Researchers studying air travel congestion have typically focused on a handful of hubs, those problem airports that seem to routinely struggle getting flights on and off the ground on time (we’re looking at you, Newark and JFK). Air travel congestion, however, is really more a phenomenon built on networks of airports than any individual one. In fact, it may be most useful to think of flight delays spreading across a region of the United States in the same way that disease travels through our connections to each other.
"Our approach was more from epidemiology, from epidemics spreading," says Pablo Fleurquin, a researcher with the Spanish National Research Council. He and several colleagues recently published a study in the journal Scientific Reports analyzing air travel congestion in more than 8 million domestic flights in the United States in 2010.
That year, according to Airline On-Time Performance Data from the Bureau of Transportation Statistics, 37.5 percent of all flights were delayed. They generally followed a similar pattern: a large number of the delays were quite small, while a small number of them lasted for hours. These three charts illustrate that pattern in average delays (A), in summer and winter (B) and at the three airports of Atlanta, JFK and Honolulu (C):
The average delay in 2010 was 29 minutes. The researchers then took that figure to assess individual airports for their overall congestion. On any given day, an airport with an average delay among all of its flights of more than 29 minutes was considered "congested" in the study. And the picture of congestion varied wildly from day to day. Here are three maps of the U.S. airport network from April 4th, March 9th and March 12th.
The map at the right shows a massive cluster of congestion, illustrated by all of airports in red dots connected through direct flights (the middle map shows a day with moderate congestion, with a few airports in orange that have not amassed into a kind of cluster). "As can be seen," the researchers write, "the scenario dramatically changes from day to day: in some days a large cluster surges covering 1/3 of all airports, while in others only one or two airports cluster together."

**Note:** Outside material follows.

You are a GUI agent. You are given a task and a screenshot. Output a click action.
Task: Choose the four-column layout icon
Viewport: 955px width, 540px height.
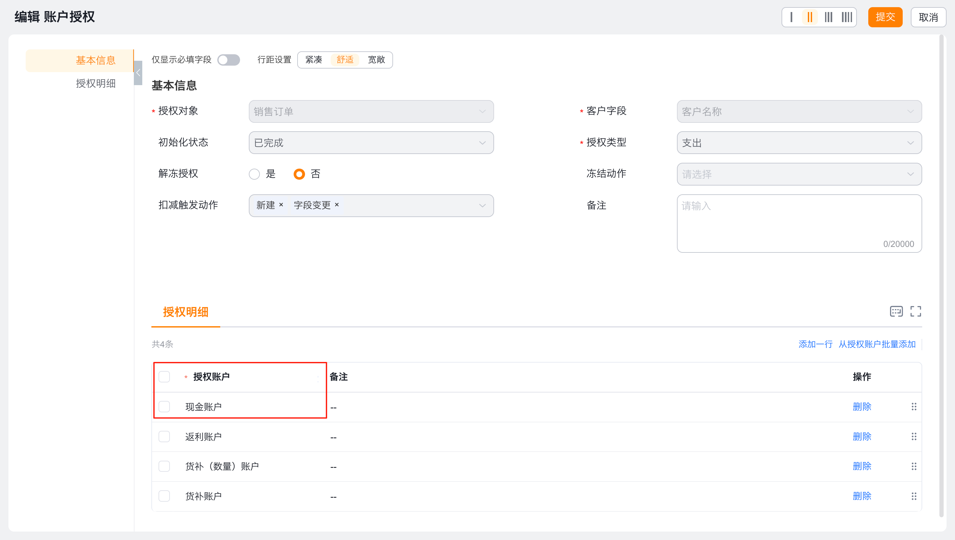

March 12th was not, in fact, a day with some crazy weather phenomenon. So what was going on then? "When we analyze the cluster," Fleurquin says, "what we saw is that it’s not that it starts in only one airport."
Rather, the really problematic congestion more likely results from delays that occur in multiple airports connected to each other. Those delays then merge into a kind of mega-congestion as passengers and crew members fail to make connections through the system. This means that there are primary delays and reactionary delays.
"The way we see this problem, primary delays could be anything: a broken aircraft or some meteorological stuff, strikes in some airports," Fleurquin says. "These primary delays are propagated throughout the network and are sometimes magnified by the connectivity."
Atlanta, for instance, is a highly connected airport. It has flights to and from dozens of cities, and it has dozens of flights a day connecting just to New York. If you have a plane malfunction in Atlanta and a snowstorm in New York, those problems proliferate from there to Washington and Philadelphia.
"The thing here that we realized – and this is related to other modeling approaches for disease spreading – is that what is important here in this case in flight delays is the connectivity," Fleurquin says.
Connectivity, however, is also the very thing that gives us a robust air travel network in the first place. Connectivity creates redundancies (so you can still get to Chicago from San Francisco, even if your connecting airport in Denver is shut down in a blizzard). Connectivity gives us options (so you can get from St. Louis to Kansas City, Washington or Atlanta at any time of day). But the downside of all of this connectivity is that problems travel throughout the network just as easily as passengers do. And this is a pattern, Fleurquin adds, that applies equally to our local transit systems and our international supply chains.